▶ What is being asked
Could you swap "scenario line" for "scenario row" in the items below and give them again with everything else unchanged?

———

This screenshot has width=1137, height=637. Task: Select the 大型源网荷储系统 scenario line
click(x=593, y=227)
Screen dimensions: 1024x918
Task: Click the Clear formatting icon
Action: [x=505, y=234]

———

▶ Finished exercise
This screenshot has width=1137, height=637. Task: Select the 大型源网荷储系统 scenario row
click(x=593, y=227)
Screen dimensions: 1024x918
Task: Click the Clear formatting icon
Action: [x=505, y=234]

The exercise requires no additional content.